The evidence could be further corroborated scrutinizing import documentations with the Tanzania Revenue Authority in order to compare statistics on who imports more goods, South Asians or non-South Asians.
However, a significant percentage of documentation relating to importation of goods into Tanzania and their original ownership would be difficult to establish bearing in mind the fact that a major percentage of goods imported into the country is smuggled through the ’’transit market’’, via neighbouring countries or through the now dominant ’’vipanya’’ routes, using motorboats, schooners, dhows, and from thereon, using bicycles to deliver these smuggled goods to various distribution networks.
Not forgetting cargo ships anchoring outside the territorial waters and smugglers using their networks of motorboats and dhows to infiltrate smuggled goods into the country.
The local newspapers have highlighted some of these illegal tactics but that is just the tip of the iceberg.
Iddi Simba, I am sure knows about all this, since he has been in politics, in banking, parastatals and in business for a long time.
He needs to go to the Kariakoo area, street by street to witness the number of shops, both wholesale and retail as well as the street pavements displaying, not only mitumba but, finished goods from utensils, crockey, shoes, textiles, electronics and whatnot. In fact Kariakoo has now become the business centre, the shops in the city are now virtually marginalized, save for a few.
There have also been allegations that South Asians don’t cooperate with Africans in business.
I am sure that Iddi Simba as a former Trade and Industry minister knows very well how some big African businesses are given colossal amounts of goods on credit basis.
In addition, those using the so called ”vipanya” routes get a large quantity of goods from Kenyan South Asian manufacturers on credit basis.
Property development is another case where, apart from the National Housing Corporation, there are many cases of African plot owners going into joint ventures with South Asian-owned enterprises involved in property development and other related businesses.
Buying of plots in the booming Kariakoo area, where it is common to find five to ten storey buildings being constructed, is a case in point.
Former owners of the houses which are being demolished are remunerated tens of millions of shillings, ranging between fifty million shillings to one hundred million shillings.
Indeed for the former owners it is a jackpot bingo many times over.
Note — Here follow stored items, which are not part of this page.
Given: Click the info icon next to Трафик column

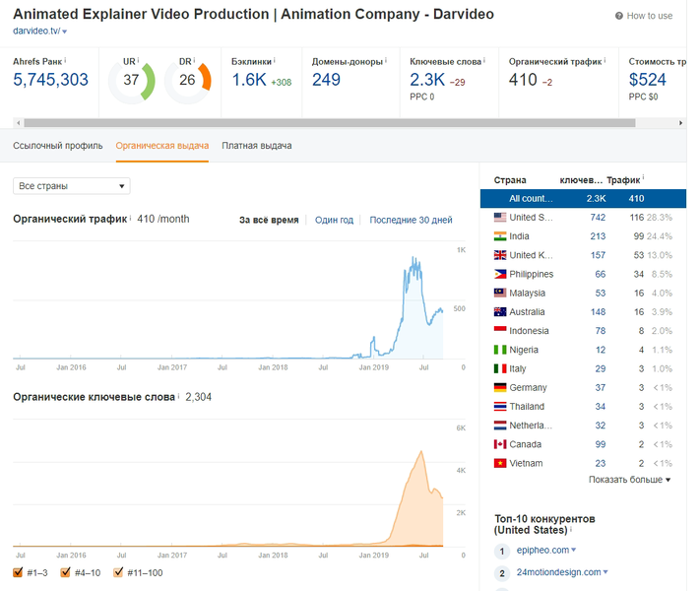Looking at the screenshot, I should [x=643, y=177].
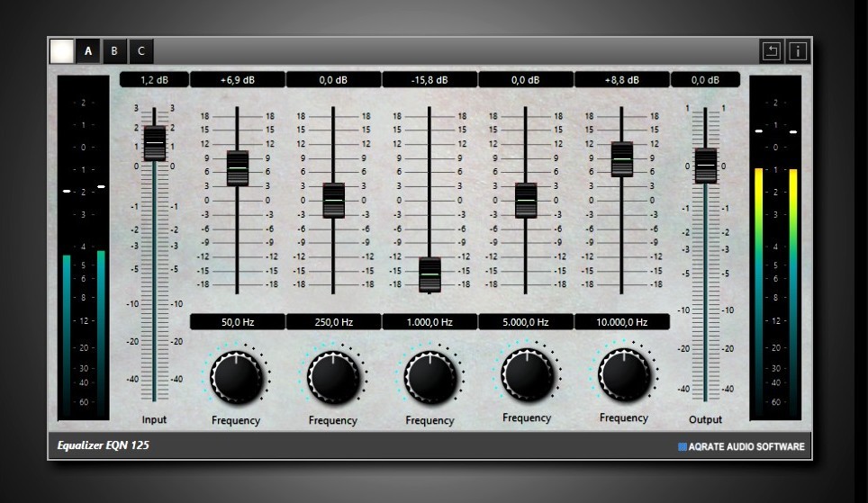The image size is (868, 503).
Task: Click the Input gain fader handle
Action: pyautogui.click(x=155, y=143)
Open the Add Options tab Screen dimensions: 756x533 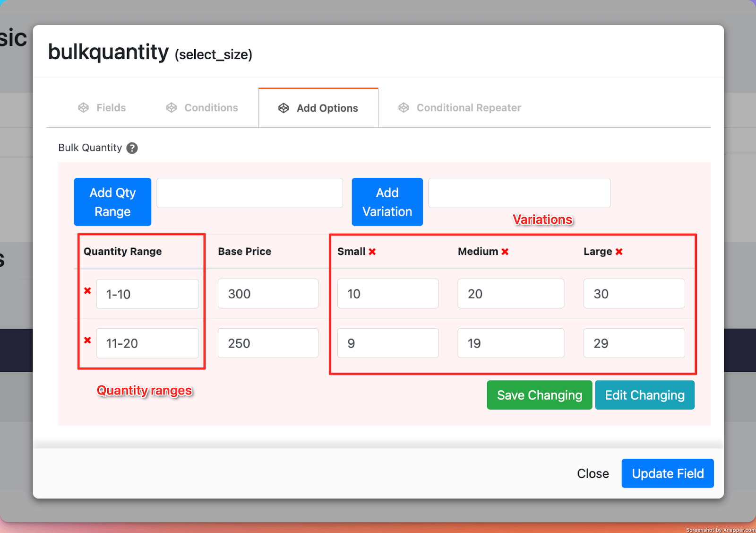(327, 108)
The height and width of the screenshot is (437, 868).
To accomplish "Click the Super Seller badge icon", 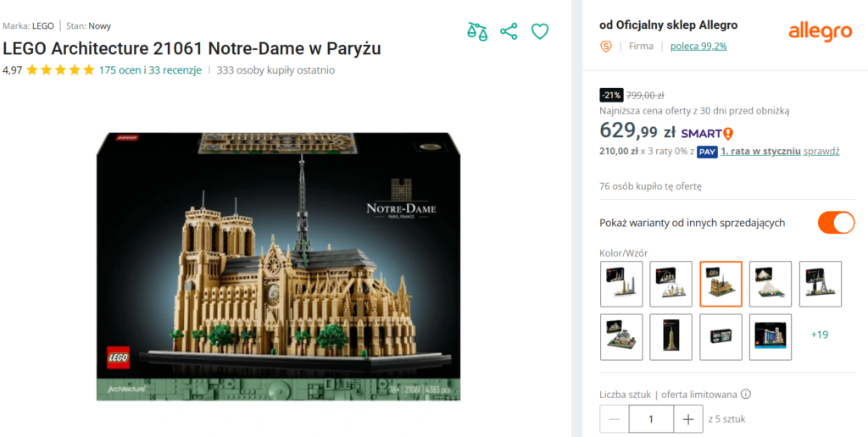I will pyautogui.click(x=606, y=47).
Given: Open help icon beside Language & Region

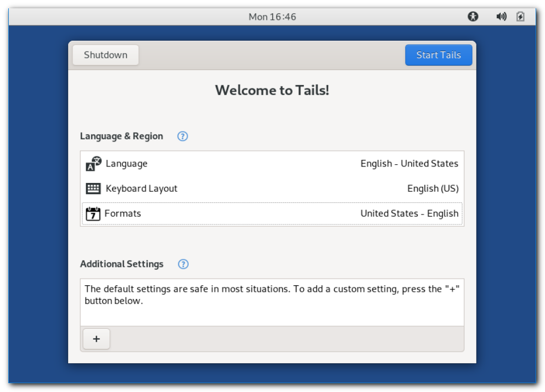Looking at the screenshot, I should (183, 136).
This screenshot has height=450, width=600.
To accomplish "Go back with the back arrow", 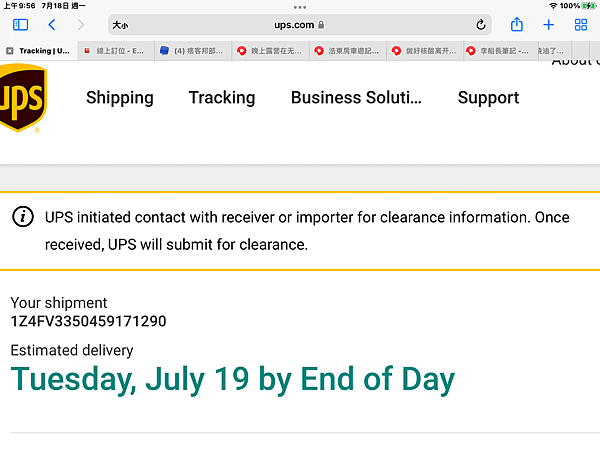I will [x=52, y=24].
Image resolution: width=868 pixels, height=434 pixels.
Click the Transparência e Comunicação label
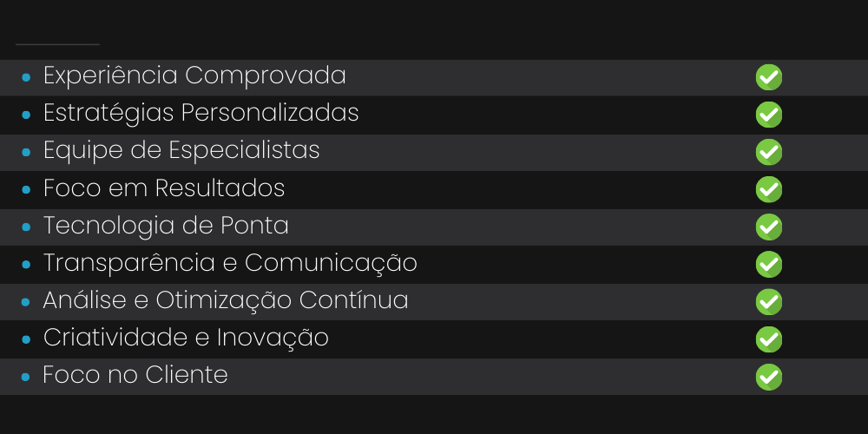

Those former houses were built for about TzShs. 3000 way back in the 1930s. I myself have seen the ownership document of one such former house, dated 1937.
On the subject of South Asians not being willing to invest in industries, as has been alleged by Stephen Wassira in his article (Rai of 17 July, 2003), it does not hold water. Wassira should have done more research before making his accusations.
He would have seen that in the colonial times, ownership of industries was very much the preserve of South Asians, especially with cotton ginneries and other such light industries.
This was particularly so because the colonial government’s investment was restricted to only British-owned companies.
Wassira needs to read Dr. Marth Honey’s PhD thesis on The Indians in Tanganyika, whereby the author explains in vivid detail how the Indians were referred to then, and how they had to fight tooth and nail to obtain licences for cotton ginneries, and other agro-related industries. They started light cottage industries, such as making laundry soap.
As far back as 1936, the late Habib Punja had a small-scale laundry soap industry in the Gerezani area. Indians then were only allowed to own small-scale milling plants for the grinding of maize into flour viz. dona.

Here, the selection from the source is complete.